Gießen/Aachen: Dreifachmord: Die aufwendige Spurensuche im Fall „Riconelly“

Gießen/Aachen : Dreifachmord: Die aufwendige Spurensuche im Fall „Riconelly“

DNA-Material, Handydaten und Einkaufsbelege haben die Ermittler auf die Spur der mutmaßlichen Dreifachmörderin aus Aachen gebracht, die zur Zeit in Gießen vor Gericht steht. Am Dienstag sprach ein Kriminalbeamter über die umfangreichen Untersuchungen und falschen Ermittlungsansätze nach den drei Taten in Mittelhessen und Düsseldorf.

Anhand der Beweise und nach der Befragung von Zeugen sei klar gewesen, „dass sie für uns dringend tatverdächtig ist”, sagte der Leiter der zuständigen Sonderkommission vor dem Landgericht über die Suche nach der 35 Jahre alten Tatverdächtigen.

Die Aachenerin soll im April 2016 im mittelhessischen Gießen einen 79-Jährigen und einen Monat später in Düsseldorf eine 86-Jährige und deren 58 Jahre alte Tochter umgebracht haben - aus Habgier. Die Angeklagte schweigt zu den Vorwürfen.
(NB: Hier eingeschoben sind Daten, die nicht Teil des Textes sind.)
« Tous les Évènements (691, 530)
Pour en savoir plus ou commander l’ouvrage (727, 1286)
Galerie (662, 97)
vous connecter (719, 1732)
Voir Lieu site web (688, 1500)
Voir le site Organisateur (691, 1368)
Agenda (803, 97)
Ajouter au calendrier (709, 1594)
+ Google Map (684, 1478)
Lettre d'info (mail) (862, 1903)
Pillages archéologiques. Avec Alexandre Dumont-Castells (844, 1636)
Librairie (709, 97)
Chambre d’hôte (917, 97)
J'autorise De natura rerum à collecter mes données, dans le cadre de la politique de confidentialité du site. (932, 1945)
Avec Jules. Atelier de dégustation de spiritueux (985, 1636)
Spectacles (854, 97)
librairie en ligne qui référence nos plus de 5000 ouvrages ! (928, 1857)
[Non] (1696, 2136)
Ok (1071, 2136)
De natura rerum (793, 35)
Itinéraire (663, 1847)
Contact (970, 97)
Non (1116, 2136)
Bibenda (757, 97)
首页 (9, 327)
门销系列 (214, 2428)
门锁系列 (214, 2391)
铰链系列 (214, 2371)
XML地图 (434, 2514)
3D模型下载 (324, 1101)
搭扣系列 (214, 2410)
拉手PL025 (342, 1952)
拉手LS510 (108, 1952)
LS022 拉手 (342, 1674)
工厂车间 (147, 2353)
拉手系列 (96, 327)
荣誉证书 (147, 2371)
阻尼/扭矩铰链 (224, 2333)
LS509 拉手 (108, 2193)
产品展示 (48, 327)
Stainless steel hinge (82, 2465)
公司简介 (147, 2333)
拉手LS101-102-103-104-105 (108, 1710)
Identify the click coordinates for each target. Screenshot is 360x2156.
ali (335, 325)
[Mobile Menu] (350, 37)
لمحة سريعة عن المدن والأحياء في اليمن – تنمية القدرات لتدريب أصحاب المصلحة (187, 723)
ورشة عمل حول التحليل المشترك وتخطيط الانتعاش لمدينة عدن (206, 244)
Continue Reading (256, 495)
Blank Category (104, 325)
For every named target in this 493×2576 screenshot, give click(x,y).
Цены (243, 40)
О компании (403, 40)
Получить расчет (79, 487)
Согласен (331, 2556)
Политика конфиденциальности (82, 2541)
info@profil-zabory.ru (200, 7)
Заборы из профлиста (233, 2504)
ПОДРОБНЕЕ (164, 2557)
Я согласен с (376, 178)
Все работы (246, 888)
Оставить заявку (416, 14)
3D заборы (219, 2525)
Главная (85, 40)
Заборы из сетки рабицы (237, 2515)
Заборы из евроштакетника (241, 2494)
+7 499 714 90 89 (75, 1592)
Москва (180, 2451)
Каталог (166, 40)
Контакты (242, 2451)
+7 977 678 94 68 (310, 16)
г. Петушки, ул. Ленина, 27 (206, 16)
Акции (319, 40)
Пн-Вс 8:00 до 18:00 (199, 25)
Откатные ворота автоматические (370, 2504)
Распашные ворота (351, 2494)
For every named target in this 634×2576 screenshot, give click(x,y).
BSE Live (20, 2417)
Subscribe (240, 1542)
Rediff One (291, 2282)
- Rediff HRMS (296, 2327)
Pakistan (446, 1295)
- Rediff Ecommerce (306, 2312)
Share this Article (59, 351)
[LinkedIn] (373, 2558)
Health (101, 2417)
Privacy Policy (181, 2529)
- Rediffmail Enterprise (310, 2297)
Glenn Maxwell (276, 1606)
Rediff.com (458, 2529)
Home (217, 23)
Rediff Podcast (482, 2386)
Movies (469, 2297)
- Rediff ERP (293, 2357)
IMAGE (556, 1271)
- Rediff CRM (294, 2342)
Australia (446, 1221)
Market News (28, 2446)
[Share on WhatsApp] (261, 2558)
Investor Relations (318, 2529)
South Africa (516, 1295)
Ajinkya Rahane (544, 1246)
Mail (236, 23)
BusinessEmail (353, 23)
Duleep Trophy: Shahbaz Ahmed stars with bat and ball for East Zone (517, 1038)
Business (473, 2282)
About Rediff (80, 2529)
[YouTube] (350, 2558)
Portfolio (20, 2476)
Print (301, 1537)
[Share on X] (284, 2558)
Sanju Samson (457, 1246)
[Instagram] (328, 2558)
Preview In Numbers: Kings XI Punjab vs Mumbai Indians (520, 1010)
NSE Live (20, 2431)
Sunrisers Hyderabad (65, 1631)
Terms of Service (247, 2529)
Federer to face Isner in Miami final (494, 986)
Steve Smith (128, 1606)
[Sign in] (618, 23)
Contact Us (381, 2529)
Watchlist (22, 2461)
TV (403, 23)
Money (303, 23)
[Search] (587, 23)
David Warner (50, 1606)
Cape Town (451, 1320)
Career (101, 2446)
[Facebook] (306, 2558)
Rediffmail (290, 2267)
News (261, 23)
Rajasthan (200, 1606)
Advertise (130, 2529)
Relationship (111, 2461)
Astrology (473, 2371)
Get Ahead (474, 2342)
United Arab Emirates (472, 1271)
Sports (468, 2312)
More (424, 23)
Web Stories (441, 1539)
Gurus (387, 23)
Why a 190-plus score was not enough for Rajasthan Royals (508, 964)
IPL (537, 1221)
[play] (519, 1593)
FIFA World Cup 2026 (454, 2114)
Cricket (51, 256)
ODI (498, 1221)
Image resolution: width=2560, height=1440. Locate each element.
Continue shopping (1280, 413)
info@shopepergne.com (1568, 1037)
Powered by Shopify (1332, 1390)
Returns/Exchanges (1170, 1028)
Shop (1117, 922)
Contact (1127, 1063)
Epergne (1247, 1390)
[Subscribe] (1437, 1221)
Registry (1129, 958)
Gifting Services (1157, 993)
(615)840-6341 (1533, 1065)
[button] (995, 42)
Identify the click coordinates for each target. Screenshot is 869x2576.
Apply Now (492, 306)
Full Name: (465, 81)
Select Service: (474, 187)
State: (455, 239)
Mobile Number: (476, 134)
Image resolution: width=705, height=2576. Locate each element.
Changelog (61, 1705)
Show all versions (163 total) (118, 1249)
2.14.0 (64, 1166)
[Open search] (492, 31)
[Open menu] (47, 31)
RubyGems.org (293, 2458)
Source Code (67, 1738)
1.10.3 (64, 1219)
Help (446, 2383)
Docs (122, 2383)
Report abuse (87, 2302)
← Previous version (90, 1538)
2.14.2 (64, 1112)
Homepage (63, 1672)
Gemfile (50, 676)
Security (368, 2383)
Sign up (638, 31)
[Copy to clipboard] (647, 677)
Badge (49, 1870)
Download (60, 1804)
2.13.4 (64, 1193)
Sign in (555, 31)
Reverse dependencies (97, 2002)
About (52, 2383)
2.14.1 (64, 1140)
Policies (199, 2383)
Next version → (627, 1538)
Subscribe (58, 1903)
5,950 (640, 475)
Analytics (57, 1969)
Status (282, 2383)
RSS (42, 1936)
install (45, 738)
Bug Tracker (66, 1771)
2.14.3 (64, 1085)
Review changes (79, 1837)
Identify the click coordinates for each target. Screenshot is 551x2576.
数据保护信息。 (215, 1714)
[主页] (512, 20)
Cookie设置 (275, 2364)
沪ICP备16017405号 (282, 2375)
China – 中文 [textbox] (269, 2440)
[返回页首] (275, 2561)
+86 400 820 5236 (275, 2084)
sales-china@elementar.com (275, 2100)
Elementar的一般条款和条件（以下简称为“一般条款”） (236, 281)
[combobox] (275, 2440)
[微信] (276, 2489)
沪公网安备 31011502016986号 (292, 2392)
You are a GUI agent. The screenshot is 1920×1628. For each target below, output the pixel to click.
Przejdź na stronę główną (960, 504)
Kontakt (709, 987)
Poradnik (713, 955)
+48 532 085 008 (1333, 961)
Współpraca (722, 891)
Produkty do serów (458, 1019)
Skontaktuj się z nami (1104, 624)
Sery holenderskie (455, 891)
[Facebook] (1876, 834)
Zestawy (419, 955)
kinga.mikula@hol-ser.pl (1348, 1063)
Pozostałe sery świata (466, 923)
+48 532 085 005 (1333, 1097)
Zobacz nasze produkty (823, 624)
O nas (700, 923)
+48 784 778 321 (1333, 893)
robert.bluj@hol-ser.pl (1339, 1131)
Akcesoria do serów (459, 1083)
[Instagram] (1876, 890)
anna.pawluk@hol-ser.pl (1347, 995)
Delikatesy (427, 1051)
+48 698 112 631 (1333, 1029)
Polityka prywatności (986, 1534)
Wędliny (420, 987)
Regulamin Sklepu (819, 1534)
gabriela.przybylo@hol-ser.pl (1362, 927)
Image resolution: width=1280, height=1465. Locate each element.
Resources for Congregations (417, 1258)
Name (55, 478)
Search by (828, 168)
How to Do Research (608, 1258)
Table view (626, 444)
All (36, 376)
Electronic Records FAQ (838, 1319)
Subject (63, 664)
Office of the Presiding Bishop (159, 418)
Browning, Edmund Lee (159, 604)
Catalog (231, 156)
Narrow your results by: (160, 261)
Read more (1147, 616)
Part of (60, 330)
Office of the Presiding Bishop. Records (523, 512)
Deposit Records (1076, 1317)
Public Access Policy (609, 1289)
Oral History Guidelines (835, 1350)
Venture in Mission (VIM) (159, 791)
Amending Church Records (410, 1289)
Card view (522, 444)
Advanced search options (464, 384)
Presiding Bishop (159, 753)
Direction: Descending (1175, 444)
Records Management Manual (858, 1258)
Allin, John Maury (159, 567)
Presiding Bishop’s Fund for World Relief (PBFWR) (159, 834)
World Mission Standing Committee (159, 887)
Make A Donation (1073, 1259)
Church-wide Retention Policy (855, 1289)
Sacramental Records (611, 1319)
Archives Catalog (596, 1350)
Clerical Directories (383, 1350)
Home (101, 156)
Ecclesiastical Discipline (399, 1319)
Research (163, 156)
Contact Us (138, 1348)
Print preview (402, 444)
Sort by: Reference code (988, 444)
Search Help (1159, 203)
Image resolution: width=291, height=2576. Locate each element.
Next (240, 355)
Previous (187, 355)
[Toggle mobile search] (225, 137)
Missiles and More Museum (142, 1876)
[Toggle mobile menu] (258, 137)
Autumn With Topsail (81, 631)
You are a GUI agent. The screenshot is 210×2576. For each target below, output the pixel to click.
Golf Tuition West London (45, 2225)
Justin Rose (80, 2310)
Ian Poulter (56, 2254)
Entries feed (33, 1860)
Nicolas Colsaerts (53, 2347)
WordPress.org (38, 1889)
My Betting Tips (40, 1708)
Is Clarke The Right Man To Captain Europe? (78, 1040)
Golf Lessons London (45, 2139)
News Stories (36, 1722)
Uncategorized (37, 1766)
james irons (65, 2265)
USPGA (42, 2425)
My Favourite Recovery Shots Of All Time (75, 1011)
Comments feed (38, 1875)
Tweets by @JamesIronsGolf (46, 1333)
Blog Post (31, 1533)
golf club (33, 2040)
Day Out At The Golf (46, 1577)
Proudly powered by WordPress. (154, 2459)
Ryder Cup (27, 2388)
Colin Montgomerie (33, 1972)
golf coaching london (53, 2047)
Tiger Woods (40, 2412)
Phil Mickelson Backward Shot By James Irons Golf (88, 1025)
Die Vorsitzende Richterin verlas stattdessen einen Brief der Frau, in dem sie die Taten bestreitet.

Zunächst hatten die Ermittler die Angeklagte im Verdacht, einzig den 79 Jahre alten Mann - ihren früheren Nachbarn - getötet und bestohlen zu haben. Der Getötete war in seiner Region als Zauberer unter dem Namen „Riconelly“ aufgetreten. Um die Tat zu vertuschen, soll sie dessen Wohnung mithilfe von Benzin angezündet haben. „Für uns war klar, dass das Opfer den Täter gekannt und in seine Wohnung gelassen haben muss”, sagte der Chef-Ermittler.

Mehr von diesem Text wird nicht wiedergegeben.